The “HEZUK Planning Directive” specifically refers to Israel’s Defence Intelligence Special Operations Directorate, although further details appear to be redacted.

Declassified reported yesterday that IDF information operations specialists visited the British army’s psychological warfare unit, the 77th brigade, in 2019. A follow-up visit of British military officers to Tel Aviv was listed as part of the HEZUK project.

With regards to military liaison, the HEZUK Planning Directive refers to such issues as “force development and exercise”, “information exploitation”, and “land precision strike”.

Additional slides on defence “capability” list a number of “MoD programmes with potential Israeli solutions”.

That included “hypersonic air-surface weapon (Rampage)” and “Next Generation Operational Training”.

Britain and Israel were already working together on drones, air defence and loitering munitions, with plans to jointly investigate space, maritime and autonomous (AI) warfare domains.

The UK’s growing reliance on Israel’s arms industry has created fears that an arms embargo on Tel Aviv could trigger reciprocal measures, hampering Britain’s own military capabilities.

The Royal Artillery regiment uses the Exactor 2, a rocket with a 25km range made by Israel’s state-owned arms firm Rafeal.
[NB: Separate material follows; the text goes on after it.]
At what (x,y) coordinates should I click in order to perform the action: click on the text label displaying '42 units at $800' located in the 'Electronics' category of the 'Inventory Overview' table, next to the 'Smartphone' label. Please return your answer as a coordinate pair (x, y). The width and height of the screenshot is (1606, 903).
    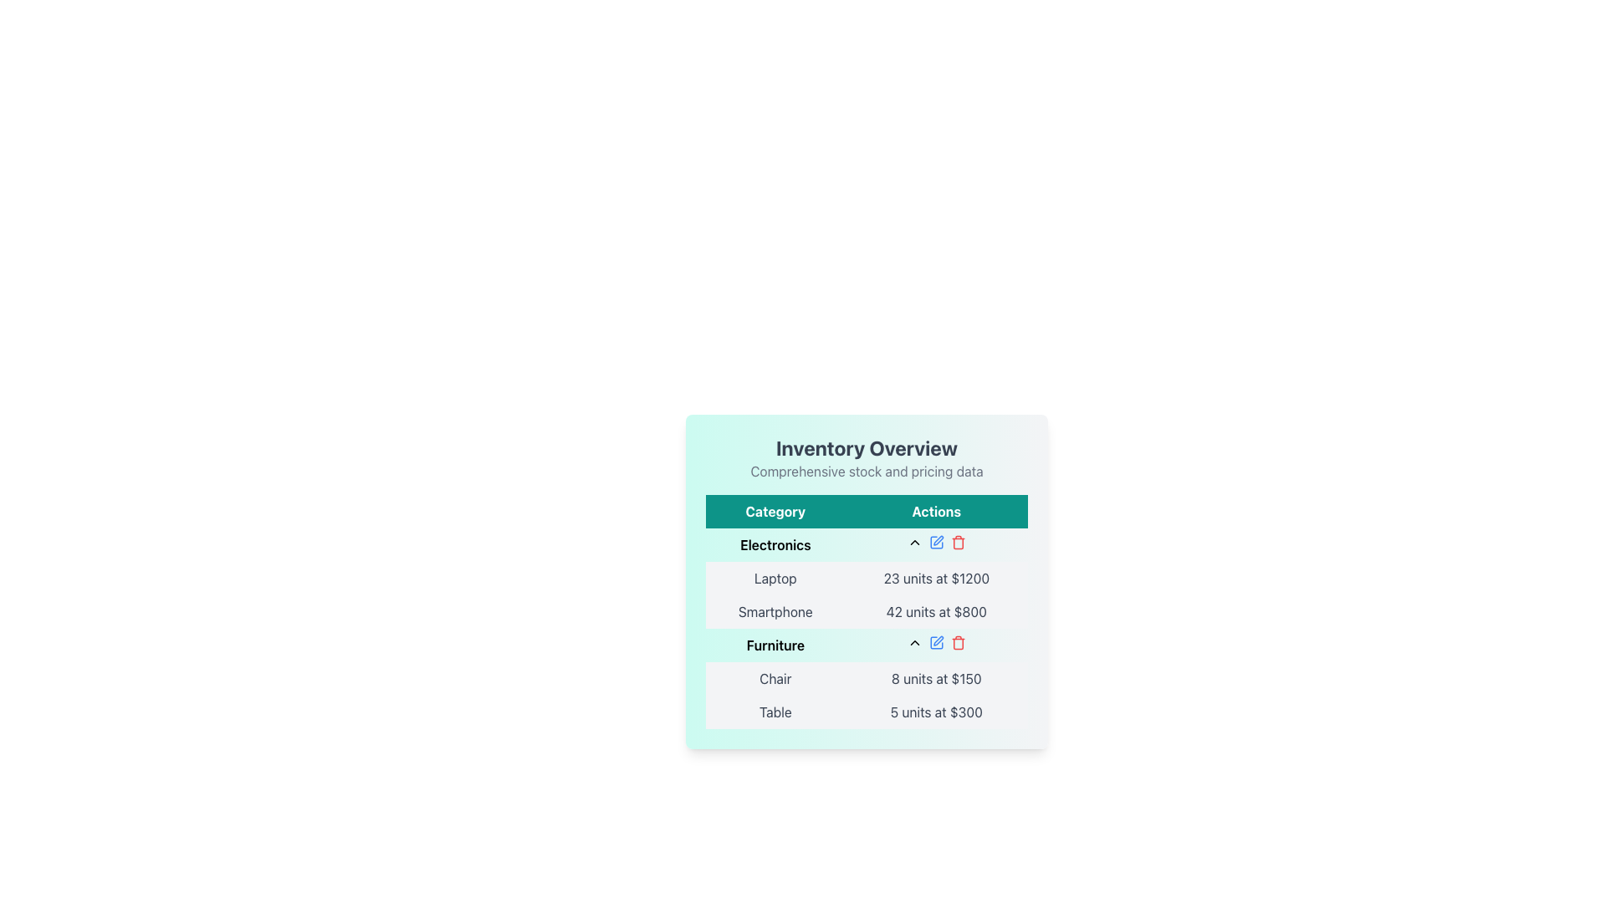
    Looking at the image, I should click on (935, 612).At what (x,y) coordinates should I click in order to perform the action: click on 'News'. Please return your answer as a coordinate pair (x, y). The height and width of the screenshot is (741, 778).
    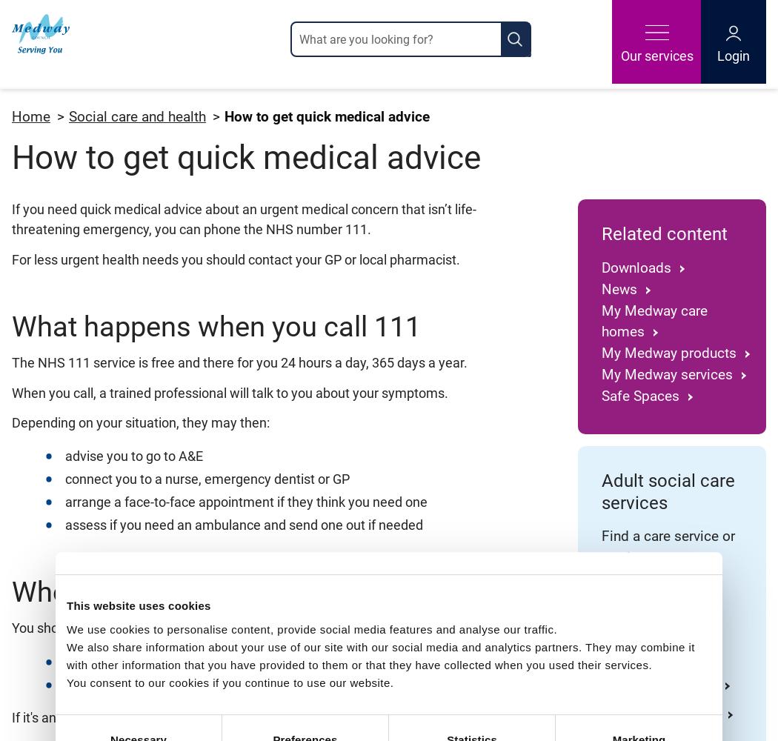
    Looking at the image, I should click on (600, 288).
Army planners are seeking to upgrade this to a weapon capable of firing 80km.

Proscribing Hezbollah

Britain’s defence plan with Israel appears to have been drawn up in 2019, months after the UK proscribed all of Hezbollah as a terrorist organisation.

The political wing of the Lebanese movement had long remained legal in Britain, partly due to its members holding cabinet posts in Lebanon’s democratically elected government.

Declassified reported last week on how the total proscription of Hezbollah “came after intense lobbying by pro-Israel groups within Westminster”.

Another key development in the Middle East at this time was the Trump administration’s withdrawal from the Iran nuclear deal, which ripped up the main avenue for Western rapprochement with Iran.

Ex-British soldier Joe Glenton added: “If this latest material hadn’t been uncovered we’d never have known about it”.

He said: “When it comes to war and foreign policy – including our relationships with states currently under investigation for genocide – the UK is little more than a dictatorship, concealing from the public key details of relations with Israel, the most violent and destabilising state in the Middle East”.